Sonrası Diyarbakır’da değil, nedeni bilinmez biçimde Ankara Sincan Cezaevi’nde tutulan Barut’un Diyarbakır Başsavcılığı’na gönderdiği dilekçesinden gelsin: “TEM’de nezarethaneye atıldık. Dosyada belge yoktu, ikinci gün, avukatıma suçlandığım basın açıklaması görüntüleri verildi. 4. gün savcılığa çıkartıldık. Sur ilçesinin karışık olmasından dolayı kaymakamın bizi basın açıklamasına gönderdiğini, ortalığı sakinleştirmemizi yoksa müdahale edileceğini söylediğini anlattım. Ama TCK’nın 302. maddesinden mahkemeye sevk edildik. Mahkemede, silahlı, TEM’de ya da dışarıda görmediğim bir şahıs vardı. Diğer polisler silahlarını dışarıda bırakıyorlardı. Bu şahıs silahlıydı ve hâkimin sağ tarafında bir sandalyede oturuyordu. Hâkim baskı altındaydı. Sonuçta tutuklama kararı çıktı. Avukatlarımız ‘Diyarbakır E Tipi’ne sevkiniz yapılacak, ziyarete geleceğiz’ diyerek gittiler. Gece 02.00’de mahkemeden yeniden TEM’e götürüldük. Bahçede beyaz ve plakasız 4x4 bir araç ve plakasız zırhlı bir araç vardı. ‘Neden plakasız?’ diye sorduğumda, ‘soru sorma’ diye terslediler.

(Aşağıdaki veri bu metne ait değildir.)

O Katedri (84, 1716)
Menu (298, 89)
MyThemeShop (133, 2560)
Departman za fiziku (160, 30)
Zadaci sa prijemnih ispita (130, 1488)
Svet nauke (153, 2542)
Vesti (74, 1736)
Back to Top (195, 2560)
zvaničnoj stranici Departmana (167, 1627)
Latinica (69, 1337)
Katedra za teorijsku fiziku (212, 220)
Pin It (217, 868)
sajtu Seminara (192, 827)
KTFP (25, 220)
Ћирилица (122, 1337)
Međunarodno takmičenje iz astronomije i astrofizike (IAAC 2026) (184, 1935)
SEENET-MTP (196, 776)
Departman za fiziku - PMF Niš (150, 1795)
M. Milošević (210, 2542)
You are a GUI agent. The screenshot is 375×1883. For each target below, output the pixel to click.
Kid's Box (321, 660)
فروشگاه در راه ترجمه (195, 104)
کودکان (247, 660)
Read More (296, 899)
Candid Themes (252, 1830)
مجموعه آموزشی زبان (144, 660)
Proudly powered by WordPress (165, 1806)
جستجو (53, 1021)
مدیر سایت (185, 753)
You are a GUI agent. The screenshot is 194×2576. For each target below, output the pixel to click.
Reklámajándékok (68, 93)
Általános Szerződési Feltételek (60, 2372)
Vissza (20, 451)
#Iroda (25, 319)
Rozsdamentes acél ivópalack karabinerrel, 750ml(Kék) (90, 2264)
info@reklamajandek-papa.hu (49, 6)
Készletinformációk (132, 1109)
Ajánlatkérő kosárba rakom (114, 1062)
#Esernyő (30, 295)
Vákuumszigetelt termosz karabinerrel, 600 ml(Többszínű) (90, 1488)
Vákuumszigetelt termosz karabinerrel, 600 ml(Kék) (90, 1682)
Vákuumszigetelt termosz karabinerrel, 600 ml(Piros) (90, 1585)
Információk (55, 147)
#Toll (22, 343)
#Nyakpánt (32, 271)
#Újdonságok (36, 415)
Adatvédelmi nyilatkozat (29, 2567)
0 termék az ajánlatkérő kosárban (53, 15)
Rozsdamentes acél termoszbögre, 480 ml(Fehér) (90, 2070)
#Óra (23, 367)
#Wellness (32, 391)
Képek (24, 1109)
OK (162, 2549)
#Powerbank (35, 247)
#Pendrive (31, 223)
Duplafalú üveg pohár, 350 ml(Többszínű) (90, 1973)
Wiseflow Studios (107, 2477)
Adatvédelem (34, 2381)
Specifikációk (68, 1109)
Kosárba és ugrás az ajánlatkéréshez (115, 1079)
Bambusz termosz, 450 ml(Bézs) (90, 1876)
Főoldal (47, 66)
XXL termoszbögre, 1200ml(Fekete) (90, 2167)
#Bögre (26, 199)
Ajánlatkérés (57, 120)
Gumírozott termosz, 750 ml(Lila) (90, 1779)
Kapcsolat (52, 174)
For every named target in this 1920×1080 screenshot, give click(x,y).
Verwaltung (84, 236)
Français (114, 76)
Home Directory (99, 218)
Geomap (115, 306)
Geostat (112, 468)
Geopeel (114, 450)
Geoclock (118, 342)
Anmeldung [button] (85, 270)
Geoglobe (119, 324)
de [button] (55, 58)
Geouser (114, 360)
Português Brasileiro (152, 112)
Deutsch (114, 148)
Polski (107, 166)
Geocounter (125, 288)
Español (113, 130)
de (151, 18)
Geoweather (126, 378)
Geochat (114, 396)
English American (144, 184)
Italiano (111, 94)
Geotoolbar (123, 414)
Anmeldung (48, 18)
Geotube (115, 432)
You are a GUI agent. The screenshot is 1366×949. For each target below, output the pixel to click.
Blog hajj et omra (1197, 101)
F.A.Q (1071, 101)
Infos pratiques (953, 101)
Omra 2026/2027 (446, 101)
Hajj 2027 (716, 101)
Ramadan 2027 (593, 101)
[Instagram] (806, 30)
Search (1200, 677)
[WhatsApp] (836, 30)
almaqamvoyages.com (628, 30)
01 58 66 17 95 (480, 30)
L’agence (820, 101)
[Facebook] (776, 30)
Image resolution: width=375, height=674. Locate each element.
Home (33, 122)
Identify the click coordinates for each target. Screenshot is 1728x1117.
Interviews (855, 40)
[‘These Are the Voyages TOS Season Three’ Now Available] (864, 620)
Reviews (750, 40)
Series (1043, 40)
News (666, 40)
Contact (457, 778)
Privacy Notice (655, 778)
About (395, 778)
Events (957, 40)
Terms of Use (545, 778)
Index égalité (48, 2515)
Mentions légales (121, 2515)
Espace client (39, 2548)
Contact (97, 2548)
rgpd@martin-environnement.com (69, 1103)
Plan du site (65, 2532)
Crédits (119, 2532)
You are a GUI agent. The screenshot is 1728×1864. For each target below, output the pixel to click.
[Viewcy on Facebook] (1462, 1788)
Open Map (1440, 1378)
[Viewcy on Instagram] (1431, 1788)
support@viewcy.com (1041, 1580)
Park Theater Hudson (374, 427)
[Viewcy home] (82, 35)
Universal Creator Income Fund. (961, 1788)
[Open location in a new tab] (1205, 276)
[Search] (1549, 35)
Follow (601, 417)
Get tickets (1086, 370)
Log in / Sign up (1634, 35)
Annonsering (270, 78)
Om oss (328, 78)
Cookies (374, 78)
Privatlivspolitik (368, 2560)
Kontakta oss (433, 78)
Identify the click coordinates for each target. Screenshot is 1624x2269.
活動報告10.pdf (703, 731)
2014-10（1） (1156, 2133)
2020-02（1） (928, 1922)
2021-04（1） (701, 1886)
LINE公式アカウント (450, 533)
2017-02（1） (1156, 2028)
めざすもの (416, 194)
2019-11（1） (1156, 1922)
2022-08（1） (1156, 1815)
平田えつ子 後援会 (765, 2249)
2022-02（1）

Yola çıktık. Şehir dışına çıktığımızı görünce sevkimi sorduğumda terslediler.
***
Osmaniye şehir merkezine geldik. Şehrin içinde arabalar turladı. Sonra Polisevi’ne gidip kahvaltı yaptılar. Biz açtık, aç bıraktılar. Plakasız araçtan inen şahıs, mahkemede gördüğüm şahıstı. Lavaboya gittiğim sırada, içlerinden biri, ‘Size gününüzü göstereceğiz’ dedi. Duymazlıktan geldim. Nereye gittiğimizi hâlâ bilmiyorduk. Yeniden arabaya bindik. Saatler sonra Kırıkkale’ye geldik. Tutuklanan erkek arkadaşları burada cezaevine götürdüler. Bizi yine tuttular. ‘Nereye gidiyoruz?’ dediğimizde, ‘Kesin lan sesinizi!’ yanıtını aldık. Kırıkkale’de akşam yemeklerini yediler. Yine saatlerce araçta bekletildik ve yine yemek vermediler. Sincan Cezaevi’ne gece 01.00 sıralarında geldik. Jandarma, ‘Çıplak arama yapacağız, kimse itiraz etmesin’ dedi. Detaylı çıplak aramadan sonra koğuşa alındık. Cezaevine gelene kadar toplamda gözaltında 6 gün geçirmiştik. Biz gerçekten vatanı bölen kişiler olabilir miyiz, plakasız araçlarla Sincan’a getirilmemiz suç değil mi, Diyarbakır Cezaevi’nde yer varken Ankara’ya gönderilmemiz hangi vicdana sığıyor? Bizim hukukumuzu koruyan birileri var mı? 24 saat aç susuz, avukatlara bilgi verilmeden bizi gezdirenlerden hesap sorulacak mı? Bağımsız, vicdanlı ve adaletli davranabilen savcı ve hâkimlerin olduğunu varsayarak bu dilekçeyi kaleme aldım.”
***
Adalet ile eşitlik arasında vicdan gerektirmeyen bir bağ var.
İnsanlar ve çocuklar var yarını başka görmek isteyen.